Drug testing will be introduced in Victoria, with users able to test pills, powders and liquids for the presence of deadly substances at festivals and at a fixed location in Melbourne.
After making the announcement via Instagram Monday night, the premier, Jacinta Allan, on Tuesday confirmed that the service will become permanent in Victoria following an 18-month trial.
The move brings the state into line with the Australian Capital Territory and Queensland, where drug checking services have been in place since 2022 and 2024.
“I want to be really clear here – this doesn’t make drugs legal and it most certainly doesn’t make drugs safe,” Allan said on Tuesday.
“We’re doing this because all the evidence says it works.
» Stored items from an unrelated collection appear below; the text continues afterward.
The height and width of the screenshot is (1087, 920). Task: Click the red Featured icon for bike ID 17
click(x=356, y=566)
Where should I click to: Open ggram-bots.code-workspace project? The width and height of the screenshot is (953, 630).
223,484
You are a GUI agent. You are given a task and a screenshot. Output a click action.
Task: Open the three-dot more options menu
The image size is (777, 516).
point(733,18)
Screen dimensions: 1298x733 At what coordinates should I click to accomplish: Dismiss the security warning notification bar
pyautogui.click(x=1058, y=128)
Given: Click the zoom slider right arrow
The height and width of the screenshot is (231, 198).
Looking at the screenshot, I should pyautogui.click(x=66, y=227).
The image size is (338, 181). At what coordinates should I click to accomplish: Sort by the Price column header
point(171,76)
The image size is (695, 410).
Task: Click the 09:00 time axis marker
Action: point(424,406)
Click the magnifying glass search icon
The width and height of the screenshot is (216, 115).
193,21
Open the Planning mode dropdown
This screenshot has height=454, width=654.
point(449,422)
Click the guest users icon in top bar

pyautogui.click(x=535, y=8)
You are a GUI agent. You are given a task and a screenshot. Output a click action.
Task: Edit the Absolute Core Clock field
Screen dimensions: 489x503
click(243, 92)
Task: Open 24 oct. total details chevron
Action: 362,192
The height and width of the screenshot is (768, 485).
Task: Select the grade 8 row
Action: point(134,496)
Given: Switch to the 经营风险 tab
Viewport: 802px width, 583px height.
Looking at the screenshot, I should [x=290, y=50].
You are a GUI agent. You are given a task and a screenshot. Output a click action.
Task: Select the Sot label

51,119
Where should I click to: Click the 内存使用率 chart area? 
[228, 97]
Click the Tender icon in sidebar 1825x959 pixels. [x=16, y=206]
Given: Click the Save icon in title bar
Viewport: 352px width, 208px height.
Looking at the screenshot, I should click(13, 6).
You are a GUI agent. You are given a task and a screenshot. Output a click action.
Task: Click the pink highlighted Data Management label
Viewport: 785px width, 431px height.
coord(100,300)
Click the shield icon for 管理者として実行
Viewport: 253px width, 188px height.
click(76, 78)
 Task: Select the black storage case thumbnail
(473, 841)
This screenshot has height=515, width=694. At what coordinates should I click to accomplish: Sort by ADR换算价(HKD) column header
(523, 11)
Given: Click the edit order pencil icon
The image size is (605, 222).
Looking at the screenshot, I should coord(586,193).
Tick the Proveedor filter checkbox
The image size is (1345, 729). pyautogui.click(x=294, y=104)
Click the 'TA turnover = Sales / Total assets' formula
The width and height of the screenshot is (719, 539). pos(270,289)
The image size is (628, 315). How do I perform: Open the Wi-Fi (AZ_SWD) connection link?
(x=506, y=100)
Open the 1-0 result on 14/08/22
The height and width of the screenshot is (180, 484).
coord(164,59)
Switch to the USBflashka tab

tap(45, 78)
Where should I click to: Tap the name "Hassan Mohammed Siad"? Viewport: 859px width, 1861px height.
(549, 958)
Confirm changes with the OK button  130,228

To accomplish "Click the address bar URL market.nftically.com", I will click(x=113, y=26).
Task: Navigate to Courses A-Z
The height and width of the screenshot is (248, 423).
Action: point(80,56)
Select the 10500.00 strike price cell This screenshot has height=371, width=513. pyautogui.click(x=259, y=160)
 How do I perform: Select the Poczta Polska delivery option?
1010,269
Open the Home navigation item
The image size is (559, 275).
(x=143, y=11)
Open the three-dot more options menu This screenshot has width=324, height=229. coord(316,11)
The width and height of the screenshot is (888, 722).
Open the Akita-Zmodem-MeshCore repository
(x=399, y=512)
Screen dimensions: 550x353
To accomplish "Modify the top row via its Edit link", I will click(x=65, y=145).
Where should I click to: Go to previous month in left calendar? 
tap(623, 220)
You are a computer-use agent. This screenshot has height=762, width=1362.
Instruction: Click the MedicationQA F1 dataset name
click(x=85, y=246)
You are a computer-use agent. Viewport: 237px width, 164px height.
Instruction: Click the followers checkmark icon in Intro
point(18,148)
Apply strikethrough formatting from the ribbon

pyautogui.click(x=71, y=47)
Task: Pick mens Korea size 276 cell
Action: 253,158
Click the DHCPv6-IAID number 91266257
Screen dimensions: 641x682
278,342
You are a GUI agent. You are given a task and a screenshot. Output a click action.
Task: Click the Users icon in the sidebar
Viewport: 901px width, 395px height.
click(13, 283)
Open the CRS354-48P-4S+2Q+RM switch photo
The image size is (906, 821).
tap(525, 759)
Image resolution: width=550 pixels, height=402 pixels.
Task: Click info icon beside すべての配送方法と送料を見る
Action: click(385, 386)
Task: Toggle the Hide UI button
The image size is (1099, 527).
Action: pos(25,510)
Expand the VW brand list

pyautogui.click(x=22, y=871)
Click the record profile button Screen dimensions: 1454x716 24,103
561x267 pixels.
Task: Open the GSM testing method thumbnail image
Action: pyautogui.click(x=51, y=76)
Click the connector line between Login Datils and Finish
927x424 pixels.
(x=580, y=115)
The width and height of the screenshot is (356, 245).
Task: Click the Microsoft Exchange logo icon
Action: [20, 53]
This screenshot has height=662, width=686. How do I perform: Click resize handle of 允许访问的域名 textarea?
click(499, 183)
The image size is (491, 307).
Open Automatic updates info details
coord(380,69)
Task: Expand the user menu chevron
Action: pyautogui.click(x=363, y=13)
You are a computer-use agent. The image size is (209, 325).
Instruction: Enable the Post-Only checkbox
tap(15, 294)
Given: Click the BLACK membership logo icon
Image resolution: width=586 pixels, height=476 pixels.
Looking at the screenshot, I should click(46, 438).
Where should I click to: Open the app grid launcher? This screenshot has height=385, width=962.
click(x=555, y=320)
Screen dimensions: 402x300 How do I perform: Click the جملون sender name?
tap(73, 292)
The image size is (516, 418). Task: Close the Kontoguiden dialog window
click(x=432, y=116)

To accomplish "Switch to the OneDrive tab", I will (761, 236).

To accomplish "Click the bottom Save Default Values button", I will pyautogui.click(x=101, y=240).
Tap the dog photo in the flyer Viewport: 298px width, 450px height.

The evidence tells us it changes behaviour. It’s a simple, commonsense way to save lives.”
She said the trial would begin in summer, with a mobile service to attend up to 10 music festivals.
By mid-2025 a fixed site will also open in an inner Melbourne area close to nightlife and transport, which will be run by a community or tertiary health provider.
The government has ruled out locating the service in the community health hub it is preparing to open in the central business district, or at the medically supervised safe injecting room in North Richmond.
Both the mobile and fixed-site services will be able to test the makeup of most pills, capsules, powders, crystals and liquids to identify deadly substances, including synthetic drugs, which Allan said had caused 46 overdose deaths in 2022.
She said paramedics had attended more drug overdoses at festivals in the first three months of this year than during all of last year.
At one electronic music festival in Melbourne in January, nine people were hospitalised due to drug overdoses, eight of whom were placed in a coma. In March a young man died from a suspected overdose at a festival near Ararat, in the state’s south-west.
“So how do we confront this?” Allan said. “We can put our heads in the sand like politicians have done for decades. Or we can change behaviour. We can engage young people in honest, open, focused conversations to work to change behaviour.”
She noted a 2022 study that found 86% of drug users in Portugal and 69% in the UK didn’t take their drugs once test results indicated they were different than expected.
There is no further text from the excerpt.